Accueil d'une famille syrienne - L'UPM réagit !

La critique sans nuance de la part de responsables politiques est irresponsable et elle représente un sérieux problème, car la confiance du public dans le système judiciaire peut ainsi être involontairement ou délibérément mise à mal.

Conseil consultatif des juges européens
Avis n°18/2015

 « Lors des campagnes électorales, les responsables politiques ne devraient pas user d’arguments simplistes ou démagogiques afin de critiquer le pouvoir judiciaire pour le seul plaisir de la controverse ou afin de détourner l’attention de leurs propres lacunes. Les juges ne devraient pas plus subir d’attaques personnelles. Les responsables politiques ne doivent en aucun cas encourager le non-respect des décisions judiciaires, et encore moins, comme cela s’est produit dans certains Etats, la violence envers les juges. Les pouvoirs exécutif et législatif ont l’obligation de fournir toute protection nécessaire et adéquate si la mission des tribunaux est menacée par des atteintes ou des intimidations dirigées contre les membres du pouvoir judiciaire. La critique sans nuance de la part de responsables politiques est irresponsable et elle représente un sérieux problème, car la confiance du public dans le système judiciaire peut ainsi être involontairement ou délibérément mise à mal. Le pouvoir judiciaire doit alors souligner qu’un tel comportement est autant une attaque contre la Constitution d’un État démocratique qu’une atteinte contre la légitimité d’un autre pouvoir de l’État. De tels comportements vont aussi à l’encontre des normes internationales. »

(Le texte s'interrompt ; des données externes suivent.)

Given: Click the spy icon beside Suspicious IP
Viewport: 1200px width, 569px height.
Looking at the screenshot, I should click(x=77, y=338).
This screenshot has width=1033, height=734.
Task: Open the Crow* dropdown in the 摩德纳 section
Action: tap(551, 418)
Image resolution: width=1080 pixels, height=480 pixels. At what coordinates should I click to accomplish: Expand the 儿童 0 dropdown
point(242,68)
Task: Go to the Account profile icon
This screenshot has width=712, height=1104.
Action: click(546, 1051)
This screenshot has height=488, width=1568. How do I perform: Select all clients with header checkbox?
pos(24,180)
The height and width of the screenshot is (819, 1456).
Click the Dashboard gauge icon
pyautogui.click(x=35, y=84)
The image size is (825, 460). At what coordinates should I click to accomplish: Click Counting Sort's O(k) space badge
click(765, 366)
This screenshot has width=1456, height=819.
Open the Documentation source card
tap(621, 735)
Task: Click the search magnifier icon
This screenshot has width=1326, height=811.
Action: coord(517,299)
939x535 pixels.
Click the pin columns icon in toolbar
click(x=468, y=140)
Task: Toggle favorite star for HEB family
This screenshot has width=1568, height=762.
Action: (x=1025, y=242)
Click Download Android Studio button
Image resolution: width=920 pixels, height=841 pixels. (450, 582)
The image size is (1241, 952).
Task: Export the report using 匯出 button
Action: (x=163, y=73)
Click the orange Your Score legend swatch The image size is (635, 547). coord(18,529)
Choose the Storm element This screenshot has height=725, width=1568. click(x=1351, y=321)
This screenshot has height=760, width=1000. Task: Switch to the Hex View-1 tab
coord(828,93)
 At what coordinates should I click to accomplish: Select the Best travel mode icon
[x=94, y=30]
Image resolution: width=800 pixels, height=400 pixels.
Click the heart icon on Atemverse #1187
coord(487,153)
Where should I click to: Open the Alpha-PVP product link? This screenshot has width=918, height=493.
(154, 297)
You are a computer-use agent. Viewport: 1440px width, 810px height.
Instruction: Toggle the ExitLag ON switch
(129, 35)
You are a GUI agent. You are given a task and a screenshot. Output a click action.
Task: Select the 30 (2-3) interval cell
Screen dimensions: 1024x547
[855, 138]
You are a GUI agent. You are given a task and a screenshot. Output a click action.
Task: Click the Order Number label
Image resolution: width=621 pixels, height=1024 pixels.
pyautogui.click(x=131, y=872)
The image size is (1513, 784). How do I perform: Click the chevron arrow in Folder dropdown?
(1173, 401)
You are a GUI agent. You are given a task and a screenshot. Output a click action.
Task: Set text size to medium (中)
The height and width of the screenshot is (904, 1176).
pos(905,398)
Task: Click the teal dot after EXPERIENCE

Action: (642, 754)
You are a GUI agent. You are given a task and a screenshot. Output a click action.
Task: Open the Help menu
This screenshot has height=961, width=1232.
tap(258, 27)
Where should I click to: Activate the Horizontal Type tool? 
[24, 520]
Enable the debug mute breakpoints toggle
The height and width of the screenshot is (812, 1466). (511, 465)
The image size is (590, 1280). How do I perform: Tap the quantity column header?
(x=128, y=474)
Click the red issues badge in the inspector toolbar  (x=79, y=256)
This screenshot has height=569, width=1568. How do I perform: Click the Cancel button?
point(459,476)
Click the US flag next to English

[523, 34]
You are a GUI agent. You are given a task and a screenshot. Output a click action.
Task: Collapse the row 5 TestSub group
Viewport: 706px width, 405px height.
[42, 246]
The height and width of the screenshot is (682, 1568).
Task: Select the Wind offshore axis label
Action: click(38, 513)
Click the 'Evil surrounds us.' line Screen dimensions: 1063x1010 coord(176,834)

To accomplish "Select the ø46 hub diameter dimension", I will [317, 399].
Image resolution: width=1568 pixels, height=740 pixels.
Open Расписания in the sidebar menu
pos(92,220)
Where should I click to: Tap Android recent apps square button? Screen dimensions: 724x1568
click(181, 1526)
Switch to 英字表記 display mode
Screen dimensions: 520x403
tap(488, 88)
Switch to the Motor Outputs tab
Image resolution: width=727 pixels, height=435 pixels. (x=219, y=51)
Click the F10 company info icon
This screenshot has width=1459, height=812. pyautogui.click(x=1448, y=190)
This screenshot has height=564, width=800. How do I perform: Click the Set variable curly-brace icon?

Conseil consultatif des juges européens

Avis n°18/2015 du 16 octobre 2015

 

 

L’UPM (Union Professionnelle de la Magistrature) s’inquiète vivement de propos tenus par un responsable gouvernemental suite à un arrêt de la cour d’appel de Bruxelles. L’appel fait au pouvoir judiciaire de respecter la volonté d’un ministre (voire d’un gouvernement) plutôt que la loi est totalement inaudible dans un Etat de droit.

Si le pouvoir judiciaire peut entendre que des décisions de justice provoquent parfois de la frustration dans le chef d’une partie au procès, il est inacceptable que cette frustration génère chez un responsable politique de haut rang des propos populistes et électoralistes indignes de la démocratie. Plus encore, la façon dont cette frustration est relayée par le parti de ce haut responsable crée un profond sentiment de malaise chez tous les démocrates.

Les magistrats de pays à régime totalitaire sont habitués à ces (tentatives de) mises au pas par le pouvoir politique. La magistrature belge ne peut entendre ce type de discours et refusera de s’y soumettre.

Est-il nécessaire de rappeler que :

-        les décisions judiciaires s’appliquent à tous, en ce compris à l’Etat belge représenté par ses ministres ?

-        la séparation des pouvoirs interdit aux juges de prononcer des décisions non conformes à la loi, de même qu’elle interdit aux pouvoirs exécutifs et législatifs de s’opposer à l’exécution de décisions de Justice ?

-        l’élaboration la loi est de la compétence du pouvoir législatif mais que la résolution des litiges sur base de cette loi est de la compétence du seul pouvoir judiciaire ?

Un membre du gouvernement insatisfait du contenu d’une loi peut enclencher le processus qui, au terme d’un débat démocratique, permettra le cas échéant de modifier cette loi.

Dans l’attente de cette éventuelle modification, la mission du pouvoir judiciaire est d’appliquer cette loi sous peine de faillir à ses missions et de mettre la démocratie en danger. Et lorsqu’un membre d’un des deux autres pouvoirs lui conteste cette mission, c’est lui qui met alors en péril l’état de droit.

Dans le prolongement, lorsque des membres des autres pouvoirs entendent critiquer publiquement une décision judiciaire, ils doivent faire preuve de respect et préserver la confiance du citoyen à l’égard de notre système judiciaire. Ils ne peuvent remettre en cause la légitimité de celui-ci ni encourager le non-respect de décisions judiciaires.

A défaut, la critique devient une menace pour l’équilibre entre les trois pouvoirs dans notre Etat de Droit.

Il est malheureusement urgent que ces principes élémentaires soient rappelés à tous, en ce compris à l’ensemble de nos responsables politiques.